Problem details: Print out each record below, unaltered and complete, without its images.

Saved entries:
★ ★ ★

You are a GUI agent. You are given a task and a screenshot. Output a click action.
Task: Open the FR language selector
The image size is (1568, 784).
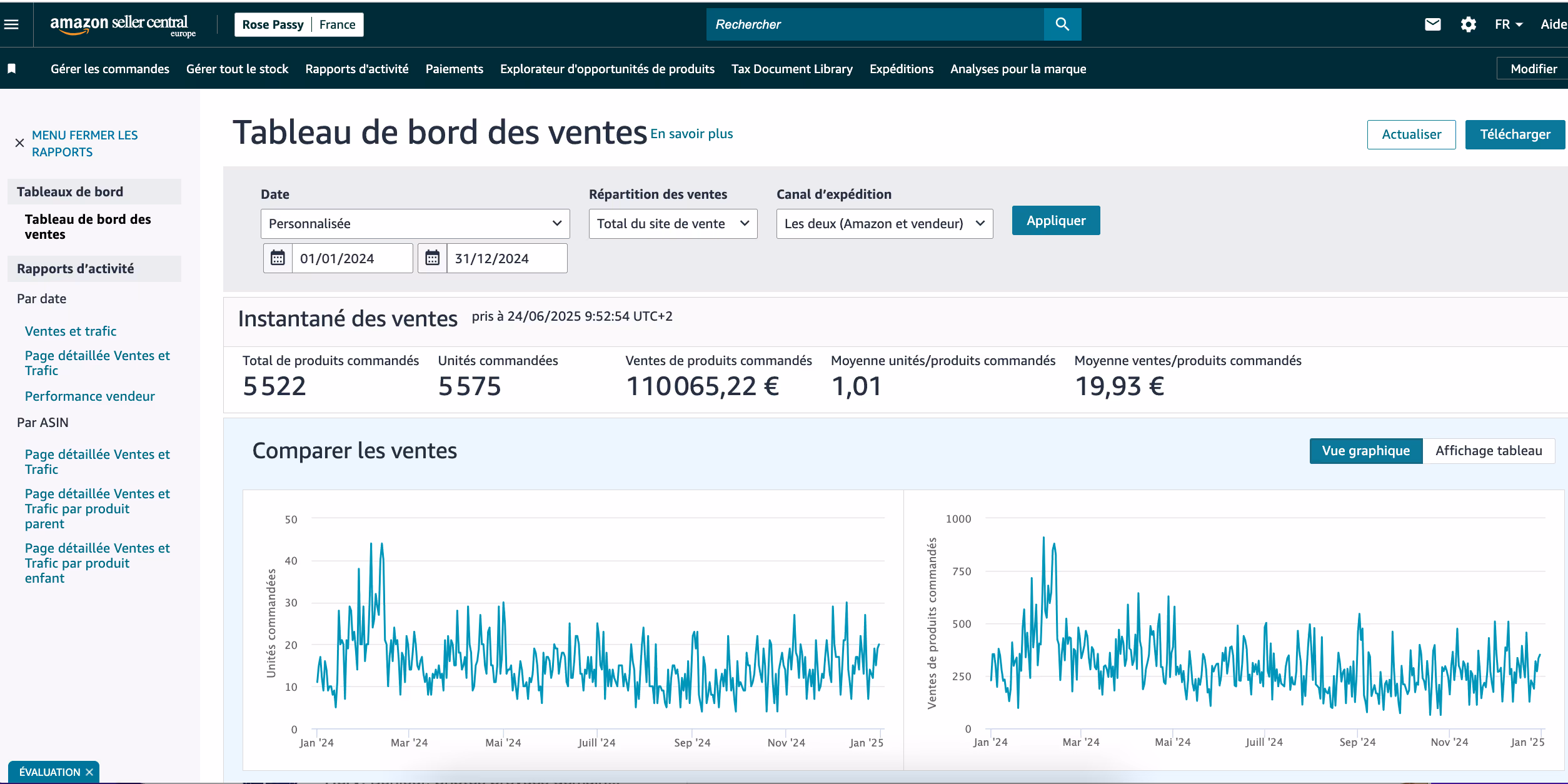pos(1508,24)
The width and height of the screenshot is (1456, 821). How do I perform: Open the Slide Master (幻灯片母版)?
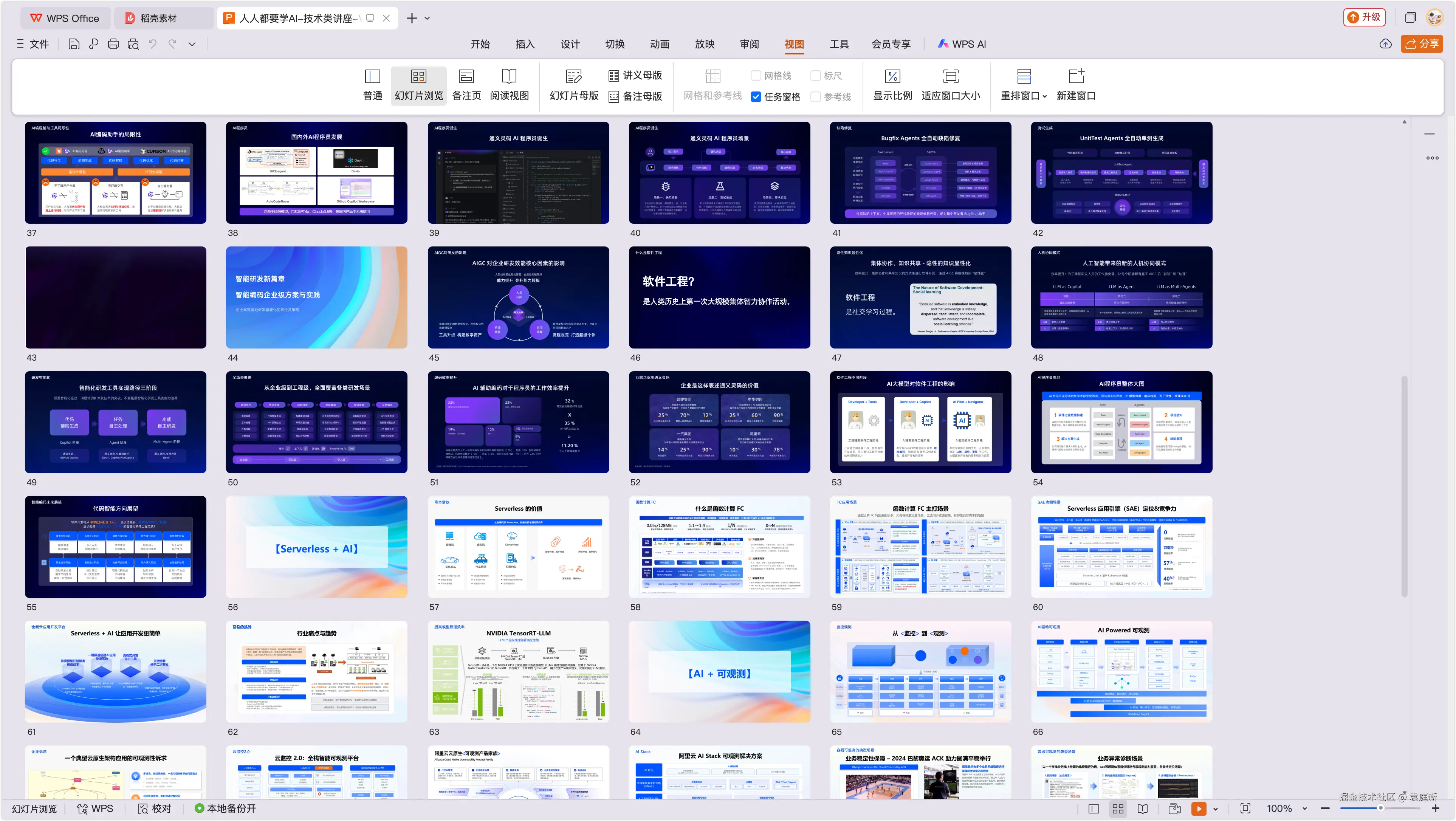click(x=574, y=84)
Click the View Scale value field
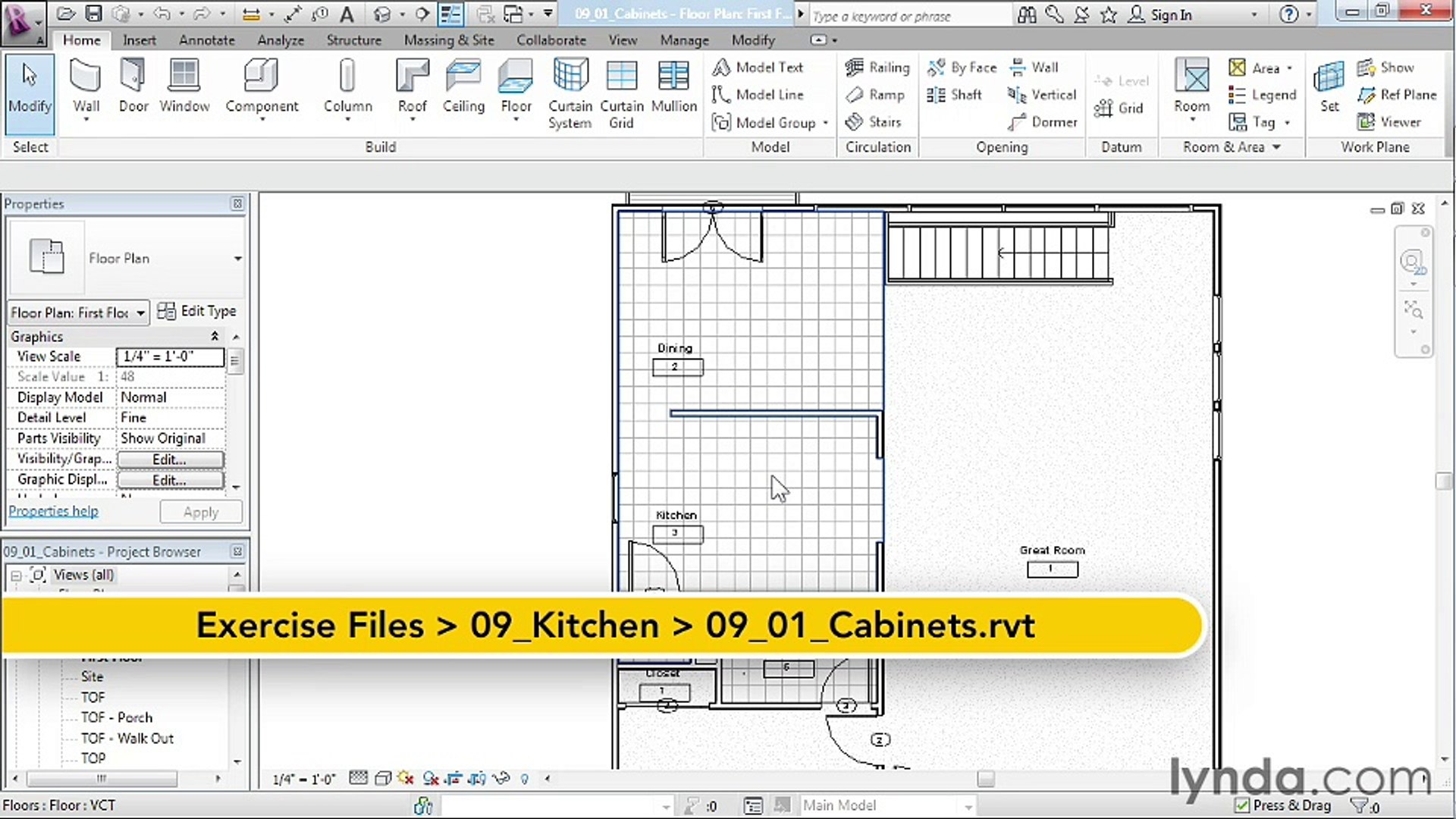Image resolution: width=1456 pixels, height=819 pixels. coord(170,356)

★ ★ ★

Answer below:
You are a GUI agent. You are given a task and a screenshot. Output a click action.
Task: Open the FR language selector
The image size is (1568, 784).
pos(1508,24)
The width and height of the screenshot is (1456, 821). How do I perform: Open the Slide Master (幻灯片母版)?
click(x=574, y=84)
Click the View Scale value field
Image resolution: width=1456 pixels, height=819 pixels. coord(170,356)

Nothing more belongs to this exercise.